Estilos Brasileiros de Cerveja

A discussão sobre estilos brasileiros de cerveja reflete o amadurecimento de um setor que, nas últimas décadas, deixou de apenas reproduzir referências internacionais para buscar uma linguagem própria.

Assim como as escolas cervejeiras clássicas da Alemanha, Bélgica, Reino Unido e Estados Unidos foram construídas a partir de ingredientes locais, técnicas específicas e hábitos de consumo, o Brasil também reúne condições para desenvolver estilos que expressem sua biodiversidade, sua gastronomia e sua diversidade cultural.

Hoje, esse movimento já possui resultados concretos e outras propostas em consolidação.

O que caracteriza um estilo brasileiro?

Um estilo cervejeiro se consolida quando um conjunto de características sensoriais, técnicas e culturais passa a ser reconhecido de forma consistente por produtores, consumidores e concursos.

No contexto brasileiro, essa identidade pode estar associada a:

  • Ingredientes nativos ou amplamente ligados à cultura alimentar do país;
  • Técnicas de produção inspiradas em práticas locais;
  • Uso de madeiras brasileiras;
  • Fermentações com microrganismos nativos;
  • Relação estreita com a gastronomia e o território.

Mais do que o uso pontual de um ingrediente, o que define um estilo é a repetição de um perfil reconhecível e compartilhado.

O estilo brasileiro oficialmente reconhecido

Catharina Sour no guia do Beer Judge Certification Program consolidou o Brasil no mapa global dos estilos cervejeiros.

Categorias brasileiras reconhecidas em concursos

Além do Catharina Sour, diferentes competições  passaram a adotar a categoria Brazilian Beer, destinada a cervejas que utilizam ingredientes ou processos característicos do país.

Entre as subdivisões já utilizadas estão:

  • Catharina Sour;
  • Catharina Sour de baixo teor alcoólico;
  • Strong Catharina Sour;
  • Cerveja Brasileira com Frutas;
  • Cerveja Brasileira com Ervas e Especiarias;
  • Cerveja Brasileira Maturada em Madeira;
  • Pale Ale Brasileira;
  • Cerveja com Lúpulo Brasileiro;
  • Chicha Contemporânea;
  • Manipueira Selvagem.

Essas categorias funcionam como um laboratório para a consolidação de novas referências sensoriais e técnicas.

Escola brasileira de cerveja

A ideia de uma escola brasileira de cerveja ainda está em construção, mas já se apoia em fundamentos claros:

  • Biodiversidade abundante;
  • Tradições alimentares diversas;
  • Integração com a gastronomia;
  • Pesquisa científica aplicada;
  • Liberdade criativa;
  • Interesse crescente em traduzir o território em linguagem sensorial.

Mais do que reproduzir modelos estrangeiros, o movimento busca interpretar o Brasil em forma de cerveja.

Um processo em evolução

O Catharina Sour demonstrou que o Brasil é capaz de criar um estilo reconhecido internacionalmente.

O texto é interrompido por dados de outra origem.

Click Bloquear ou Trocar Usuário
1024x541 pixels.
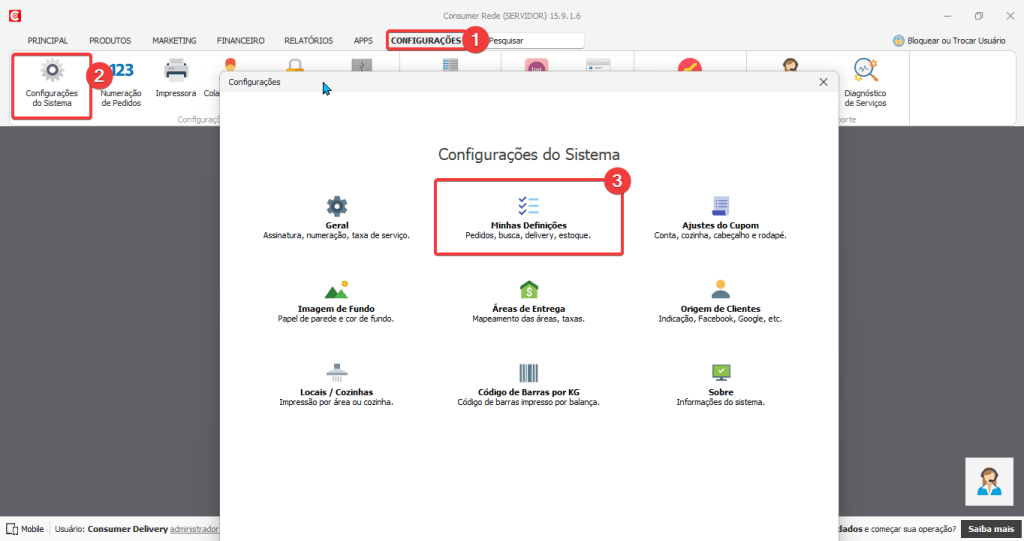pos(950,41)
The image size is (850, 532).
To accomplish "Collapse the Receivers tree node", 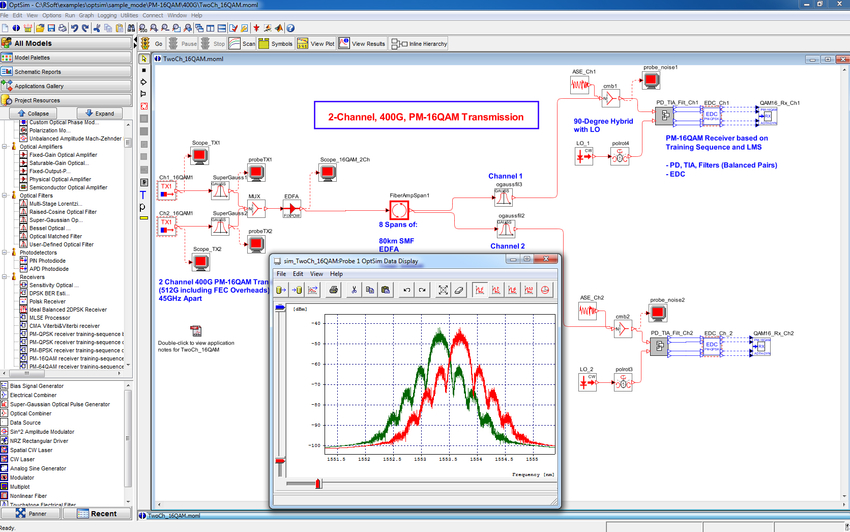I will pos(4,276).
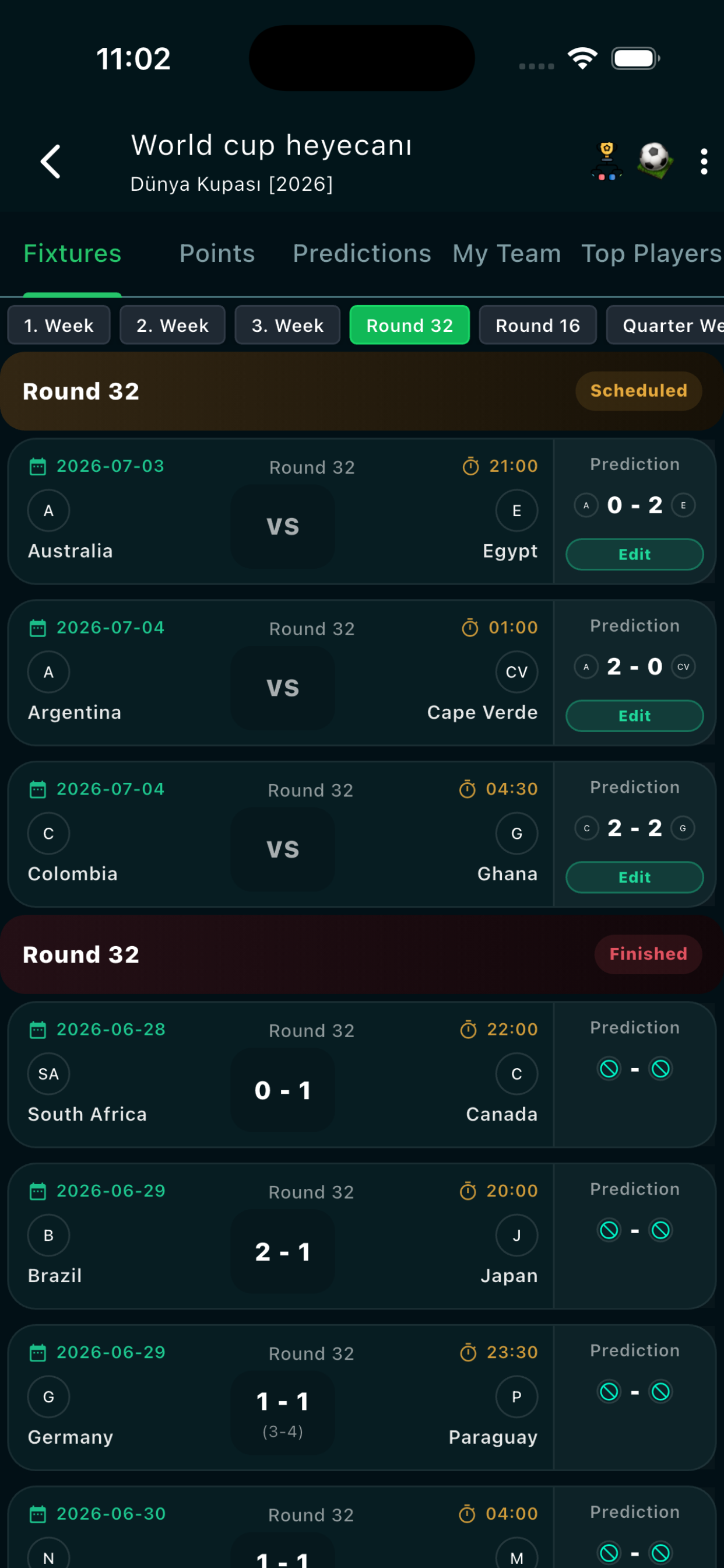Edit the Australia vs Egypt prediction
724x1568 pixels.
(635, 555)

As demais categorias e experimentações indicam que esse processo está apenas começando.

À medida que produtores, pesquisadores, sommeliers e concursos refinam essas referências, o país consolida uma contribuição original para a cultura cervejeira mundial.

Porque, em um país de enorme diversidade biológica e cultural, a cerveja também pode ser uma forma de contar quem somos.